At the same time, people are weary of the constant exhortation to study harder, work harder and sacrifice more. The siege rhetoric gives us migraine. Increasingly, people are tired of the rat race. We’re beginning to find no satisfaction in climbing over each other to get ahead. And yet, that’s what the PAP model expects us to be — economically-driven automatons that think nothing of exploiting our neighbours to enrich ourselves.
By this analysis then, Lawrence Wong may be misreading — underestimating — the mood if he thinks that kindness and graciousness is all there is to our longings. He may think that all it takes is for some way to be found to graft these two attributes onto the already-successful PAP model for Singapore. He cannot be more wrong. It goes much deeper. People want a dismantling of the siege mentality, and the subjugation of economics. The desired measure is not “progress” or GDP growth, but quality of life.
* * * * *
The $64,000 question is whether the PAP can suppress its own DNA and embrace these new aspirations. How many existing ministers and members of parliament must the party jettison to enable it to change course? For surely, there are many in the party whose thinking is too arrogantly rigid to ever adapt.

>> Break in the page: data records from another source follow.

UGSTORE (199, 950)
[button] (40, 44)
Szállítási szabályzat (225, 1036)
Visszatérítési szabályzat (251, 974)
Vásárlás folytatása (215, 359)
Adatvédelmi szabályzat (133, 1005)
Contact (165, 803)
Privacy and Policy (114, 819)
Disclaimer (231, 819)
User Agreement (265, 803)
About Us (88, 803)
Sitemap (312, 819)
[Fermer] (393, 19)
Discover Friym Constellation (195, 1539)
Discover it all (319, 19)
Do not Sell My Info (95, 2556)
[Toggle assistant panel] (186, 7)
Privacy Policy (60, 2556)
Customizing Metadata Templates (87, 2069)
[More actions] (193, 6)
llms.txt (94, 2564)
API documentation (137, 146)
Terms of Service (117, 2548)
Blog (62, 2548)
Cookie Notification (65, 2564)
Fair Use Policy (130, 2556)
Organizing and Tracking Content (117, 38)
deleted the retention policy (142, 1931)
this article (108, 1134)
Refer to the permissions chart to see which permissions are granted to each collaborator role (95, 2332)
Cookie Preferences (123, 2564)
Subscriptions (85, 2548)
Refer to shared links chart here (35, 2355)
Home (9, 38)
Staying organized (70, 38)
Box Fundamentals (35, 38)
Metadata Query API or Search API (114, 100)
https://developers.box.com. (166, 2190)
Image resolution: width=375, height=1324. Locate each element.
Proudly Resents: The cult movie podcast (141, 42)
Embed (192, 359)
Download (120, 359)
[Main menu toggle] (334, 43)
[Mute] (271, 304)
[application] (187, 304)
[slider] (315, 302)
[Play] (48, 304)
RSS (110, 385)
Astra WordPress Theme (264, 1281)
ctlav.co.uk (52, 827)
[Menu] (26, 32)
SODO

As many readers will no doubt have sensed, this “national conversation” that the government has launched is in many ways the first phase of the 2016 election campaign. It is an exercise for the PAP to find out what voters want, so that they have plenty of time to craft a new campaign message. What the party may find is that Singaporeans want something so profoundly different from what they have always thought people wanted (and what the party has long stood for), the outcome may well be very interesting. Instead of “re-inventing Singapore”, for once we may make real progress when it is the PAP that is re-invented instead.
A change of leader would be welcome too.